The answer must be an exact transcription of all the records below.

*** EXTRACTED ENTRIES Section Begins ***

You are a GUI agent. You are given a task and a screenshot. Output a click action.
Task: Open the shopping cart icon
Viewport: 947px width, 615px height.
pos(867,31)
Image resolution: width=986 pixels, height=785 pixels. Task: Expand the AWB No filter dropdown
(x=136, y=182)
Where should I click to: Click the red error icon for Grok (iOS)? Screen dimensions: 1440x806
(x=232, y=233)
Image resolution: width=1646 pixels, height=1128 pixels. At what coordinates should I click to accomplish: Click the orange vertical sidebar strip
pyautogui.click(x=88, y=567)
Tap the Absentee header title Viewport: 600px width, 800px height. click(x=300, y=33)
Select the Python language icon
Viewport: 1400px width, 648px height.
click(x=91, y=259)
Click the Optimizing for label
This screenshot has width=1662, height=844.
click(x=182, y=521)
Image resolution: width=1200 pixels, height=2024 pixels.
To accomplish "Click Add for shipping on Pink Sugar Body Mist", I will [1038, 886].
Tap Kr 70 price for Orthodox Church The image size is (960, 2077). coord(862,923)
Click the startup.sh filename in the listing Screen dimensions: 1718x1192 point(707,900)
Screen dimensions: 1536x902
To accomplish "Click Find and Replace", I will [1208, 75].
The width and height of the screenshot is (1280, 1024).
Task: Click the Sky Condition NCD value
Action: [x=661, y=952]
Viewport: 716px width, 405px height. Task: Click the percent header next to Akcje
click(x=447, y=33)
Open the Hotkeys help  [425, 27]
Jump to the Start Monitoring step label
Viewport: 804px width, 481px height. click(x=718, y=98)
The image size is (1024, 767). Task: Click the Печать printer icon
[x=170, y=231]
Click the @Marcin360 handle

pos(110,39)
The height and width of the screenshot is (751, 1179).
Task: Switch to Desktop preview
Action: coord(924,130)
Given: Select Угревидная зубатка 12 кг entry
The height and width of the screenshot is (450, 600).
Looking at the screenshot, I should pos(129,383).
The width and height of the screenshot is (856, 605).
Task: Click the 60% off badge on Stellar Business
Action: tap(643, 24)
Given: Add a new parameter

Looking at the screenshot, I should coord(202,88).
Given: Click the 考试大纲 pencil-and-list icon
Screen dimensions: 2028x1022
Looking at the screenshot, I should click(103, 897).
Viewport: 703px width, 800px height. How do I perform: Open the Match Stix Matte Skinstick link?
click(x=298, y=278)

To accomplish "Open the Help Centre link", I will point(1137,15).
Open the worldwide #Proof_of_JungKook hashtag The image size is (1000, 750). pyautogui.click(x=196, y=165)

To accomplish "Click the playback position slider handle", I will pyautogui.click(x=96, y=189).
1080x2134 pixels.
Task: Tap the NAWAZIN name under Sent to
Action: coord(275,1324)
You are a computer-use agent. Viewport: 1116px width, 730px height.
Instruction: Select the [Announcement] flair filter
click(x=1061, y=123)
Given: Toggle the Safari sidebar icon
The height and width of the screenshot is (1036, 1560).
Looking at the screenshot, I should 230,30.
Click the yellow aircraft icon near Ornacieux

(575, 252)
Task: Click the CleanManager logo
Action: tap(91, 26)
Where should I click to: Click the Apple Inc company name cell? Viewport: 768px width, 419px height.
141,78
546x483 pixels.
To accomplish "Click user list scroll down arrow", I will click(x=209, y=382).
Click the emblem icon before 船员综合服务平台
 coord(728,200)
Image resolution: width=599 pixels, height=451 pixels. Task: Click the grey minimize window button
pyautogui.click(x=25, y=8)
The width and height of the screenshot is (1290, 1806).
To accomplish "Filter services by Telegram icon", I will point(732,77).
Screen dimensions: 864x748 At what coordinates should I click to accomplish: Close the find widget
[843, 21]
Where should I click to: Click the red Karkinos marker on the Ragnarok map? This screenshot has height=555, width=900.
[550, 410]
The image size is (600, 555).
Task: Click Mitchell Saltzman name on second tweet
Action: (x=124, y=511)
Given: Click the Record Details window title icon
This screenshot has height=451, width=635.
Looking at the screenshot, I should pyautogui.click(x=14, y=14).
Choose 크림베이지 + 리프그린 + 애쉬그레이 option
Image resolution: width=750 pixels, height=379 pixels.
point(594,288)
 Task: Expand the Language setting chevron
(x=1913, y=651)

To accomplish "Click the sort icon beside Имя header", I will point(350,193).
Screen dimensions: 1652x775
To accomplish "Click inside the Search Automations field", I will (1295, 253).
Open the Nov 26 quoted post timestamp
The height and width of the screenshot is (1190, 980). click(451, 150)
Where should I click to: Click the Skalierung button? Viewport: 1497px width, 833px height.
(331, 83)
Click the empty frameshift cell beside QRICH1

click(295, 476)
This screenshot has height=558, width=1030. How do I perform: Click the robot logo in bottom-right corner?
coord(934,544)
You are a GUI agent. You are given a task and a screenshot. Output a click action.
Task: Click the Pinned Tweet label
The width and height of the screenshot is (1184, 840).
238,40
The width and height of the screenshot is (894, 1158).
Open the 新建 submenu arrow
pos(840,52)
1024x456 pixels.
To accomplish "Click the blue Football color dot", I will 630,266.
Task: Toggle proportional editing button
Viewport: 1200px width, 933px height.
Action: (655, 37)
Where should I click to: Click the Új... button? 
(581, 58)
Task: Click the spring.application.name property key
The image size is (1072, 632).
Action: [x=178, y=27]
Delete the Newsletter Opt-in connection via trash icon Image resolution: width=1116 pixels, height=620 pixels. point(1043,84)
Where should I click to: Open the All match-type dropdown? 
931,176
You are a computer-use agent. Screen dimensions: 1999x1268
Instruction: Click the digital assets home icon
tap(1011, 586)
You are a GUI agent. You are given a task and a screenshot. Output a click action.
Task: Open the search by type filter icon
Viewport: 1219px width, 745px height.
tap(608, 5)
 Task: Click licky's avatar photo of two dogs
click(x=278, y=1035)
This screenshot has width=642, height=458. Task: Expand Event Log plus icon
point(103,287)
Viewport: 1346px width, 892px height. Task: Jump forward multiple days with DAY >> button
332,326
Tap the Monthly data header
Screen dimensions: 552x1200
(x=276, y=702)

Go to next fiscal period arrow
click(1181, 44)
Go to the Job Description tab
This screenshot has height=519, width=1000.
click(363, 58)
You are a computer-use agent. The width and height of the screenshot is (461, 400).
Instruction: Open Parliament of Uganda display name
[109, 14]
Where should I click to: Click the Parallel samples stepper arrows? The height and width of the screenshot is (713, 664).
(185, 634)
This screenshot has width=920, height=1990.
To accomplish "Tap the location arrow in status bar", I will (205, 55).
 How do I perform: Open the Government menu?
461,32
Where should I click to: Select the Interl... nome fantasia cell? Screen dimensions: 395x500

*** EXTRACTED ENTRIES Section Ends ***

▶ **ANSWER TO THIS TASK**
You are a GUI agent. You are given a task and a screenshot. Output a click action.
Task: Open the shopping cart icon
Viewport: 947px width, 615px height.
pos(867,31)
Image resolution: width=986 pixels, height=785 pixels. Task: Expand the AWB No filter dropdown
(x=136, y=182)
Where should I click to: Click the red error icon for Grok (iOS)? Screen dimensions: 1440x806
(x=232, y=233)
Image resolution: width=1646 pixels, height=1128 pixels. At what coordinates should I click to accomplish: Click the orange vertical sidebar strip
pyautogui.click(x=88, y=567)
Tap the Absentee header title Viewport: 600px width, 800px height. click(x=300, y=33)
Select the Python language icon
Viewport: 1400px width, 648px height.
click(x=91, y=259)
Click the Optimizing for label
This screenshot has width=1662, height=844.
click(x=182, y=521)
Image resolution: width=1200 pixels, height=2024 pixels.
To accomplish "Click Add for shipping on Pink Sugar Body Mist", I will [1038, 886].
Tap Kr 70 price for Orthodox Church The image size is (960, 2077). coord(862,923)
Click the startup.sh filename in the listing Screen dimensions: 1718x1192 point(707,900)
Screen dimensions: 1536x902
To accomplish "Click Find and Replace", I will [1208, 75].
The width and height of the screenshot is (1280, 1024).
Task: Click the Sky Condition NCD value
Action: [x=661, y=952]
Viewport: 716px width, 405px height. Task: Click the percent header next to Akcje
click(x=447, y=33)
Open the Hotkeys help  [425, 27]
Jump to the Start Monitoring step label
Viewport: 804px width, 481px height. click(x=718, y=98)
The image size is (1024, 767). Task: Click the Печать printer icon
[x=170, y=231]
Click the @Marcin360 handle

pos(110,39)
The height and width of the screenshot is (751, 1179).
Task: Switch to Desktop preview
Action: coord(924,130)
Given: Select Угревидная зубатка 12 кг entry
The height and width of the screenshot is (450, 600).
Looking at the screenshot, I should pos(129,383).
The width and height of the screenshot is (856, 605).
Task: Click the 60% off badge on Stellar Business
Action: tap(643, 24)
Given: Add a new parameter

Looking at the screenshot, I should coord(202,88).
Given: Click the 考试大纲 pencil-and-list icon
Screen dimensions: 2028x1022
Looking at the screenshot, I should click(103, 897).
Viewport: 703px width, 800px height. How do I perform: Open the Match Stix Matte Skinstick link?
click(x=298, y=278)

To accomplish "Open the Help Centre link", I will point(1137,15).
Open the worldwide #Proof_of_JungKook hashtag The image size is (1000, 750). pyautogui.click(x=196, y=165)

To accomplish "Click the playback position slider handle", I will pyautogui.click(x=96, y=189).
1080x2134 pixels.
Task: Tap the NAWAZIN name under Sent to
Action: coord(275,1324)
You are a computer-use agent. Viewport: 1116px width, 730px height.
Instruction: Select the [Announcement] flair filter
click(x=1061, y=123)
Given: Toggle the Safari sidebar icon
The height and width of the screenshot is (1036, 1560).
Looking at the screenshot, I should 230,30.
Click the yellow aircraft icon near Ornacieux

(575, 252)
Task: Click the CleanManager logo
Action: tap(91, 26)
Where should I click to: Click the Apple Inc company name cell? Viewport: 768px width, 419px height.
141,78
546x483 pixels.
To accomplish "Click user list scroll down arrow", I will click(x=209, y=382).
Click the emblem icon before 船员综合服务平台
 coord(728,200)
Image resolution: width=599 pixels, height=451 pixels. Task: Click the grey minimize window button
pyautogui.click(x=25, y=8)
The width and height of the screenshot is (1290, 1806).
To accomplish "Filter services by Telegram icon", I will point(732,77).
Screen dimensions: 864x748 At what coordinates should I click to accomplish: Close the find widget
[843, 21]
Where should I click to: Click the red Karkinos marker on the Ragnarok map? This screenshot has height=555, width=900.
[550, 410]
The image size is (600, 555).
Task: Click Mitchell Saltzman name on second tweet
Action: (x=124, y=511)
Given: Click the Record Details window title icon
This screenshot has height=451, width=635.
Looking at the screenshot, I should pyautogui.click(x=14, y=14).
Choose 크림베이지 + 리프그린 + 애쉬그레이 option
Image resolution: width=750 pixels, height=379 pixels.
point(594,288)
 Task: Expand the Language setting chevron
(x=1913, y=651)

To accomplish "Click the sort icon beside Имя header", I will point(350,193).
Screen dimensions: 1652x775
To accomplish "Click inside the Search Automations field", I will (1295, 253).
Open the Nov 26 quoted post timestamp
The height and width of the screenshot is (1190, 980). click(451, 150)
Where should I click to: Click the Skalierung button? Viewport: 1497px width, 833px height.
(331, 83)
Click the empty frameshift cell beside QRICH1

click(295, 476)
This screenshot has height=558, width=1030. How do I perform: Click the robot logo in bottom-right corner?
coord(934,544)
You are a GUI agent. You are given a task and a screenshot. Output a click action.
Task: Click the Pinned Tweet label
The width and height of the screenshot is (1184, 840).
238,40
The width and height of the screenshot is (894, 1158).
Open the 新建 submenu arrow
pos(840,52)
1024x456 pixels.
To accomplish "Click the blue Football color dot", I will 630,266.
Task: Toggle proportional editing button
Viewport: 1200px width, 933px height.
Action: (655, 37)
Where should I click to: Click the Új... button? 
(581, 58)
Task: Click the spring.application.name property key
The image size is (1072, 632).
Action: [x=178, y=27]
Delete the Newsletter Opt-in connection via trash icon Image resolution: width=1116 pixels, height=620 pixels. point(1043,84)
Where should I click to: Open the All match-type dropdown? 
931,176
You are a computer-use agent. Screen dimensions: 1999x1268
Instruction: Click the digital assets home icon
tap(1011, 586)
You are a GUI agent. You are given a task and a screenshot. Output a click action.
Task: Open the search by type filter icon
Viewport: 1219px width, 745px height.
tap(608, 5)
 Task: Click licky's avatar photo of two dogs
click(x=278, y=1035)
This screenshot has width=642, height=458. Task: Expand Event Log plus icon
point(103,287)
Viewport: 1346px width, 892px height. Task: Jump forward multiple days with DAY >> button
332,326
Tap the Monthly data header
Screen dimensions: 552x1200
(x=276, y=702)

Go to next fiscal period arrow
click(1181, 44)
Go to the Job Description tab
This screenshot has height=519, width=1000.
click(363, 58)
You are a computer-use agent. The width and height of the screenshot is (461, 400).
Instruction: Open Parliament of Uganda display name
[109, 14]
Where should I click to: Click the Parallel samples stepper arrows? The height and width of the screenshot is (713, 664).
(185, 634)
This screenshot has width=920, height=1990.
To accomplish "Tap the location arrow in status bar", I will (205, 55).
 How do I perform: Open the Government menu?
461,32
Where should I click to: Select the Interl... nome fantasia cell? Screen dimensions: 395x500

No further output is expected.